The Law Firm of Andrea M. Kolski

Did you know that there are over 150,000 people in prison in the state of Texas as of 2022? Texas has some of the highest incarceration and conviction rates in the nation. It’s a tough system that can be especially brutal for those without experienced legal representation.

With some of the strictest drug laws in the nation, Texas jails are filled with people who thought they could beat their drug charges. If you’ve found yourself facing possession charges like these, it’s crucial to understand the nuances of what you’re facing.

Possession with intent to deliver is a common charge in Texas drug courts. In this article, we’ll take a deeper look into possession with intent to deliver, what it means, and what to do when facing charges.

What Is Possession With Intent to Deliver?

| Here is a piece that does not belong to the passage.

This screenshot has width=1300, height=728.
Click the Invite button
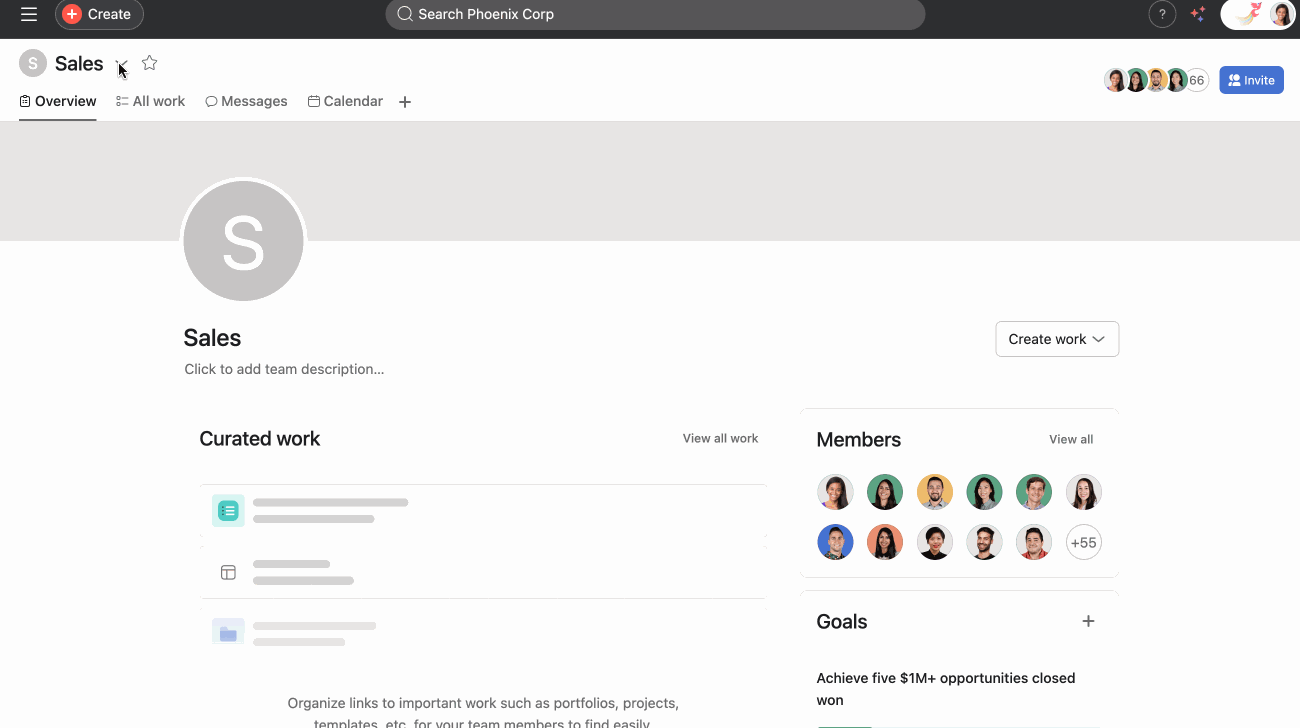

This charge is also known as “PWID.” Law enforcement uses it when someone is found to be in possession of an illegal substance with the intention of selling or distributing it to others.

This is different from simple possession. This charge only requires that the individual has the drug in their possession. So, it doesn’t necessarily need to involve selling it.

In order to be convicted of possession with intent to deliver, the prosecution must be able to prove that you not only had the drug in your possession but that you also intended to sell or distribute it.

This can be proven in a number of ways. Common methods include text messages or social media posts related to selling drugs. Witness testimony is also an option.

What Are Common Scenarios Involving This Charge?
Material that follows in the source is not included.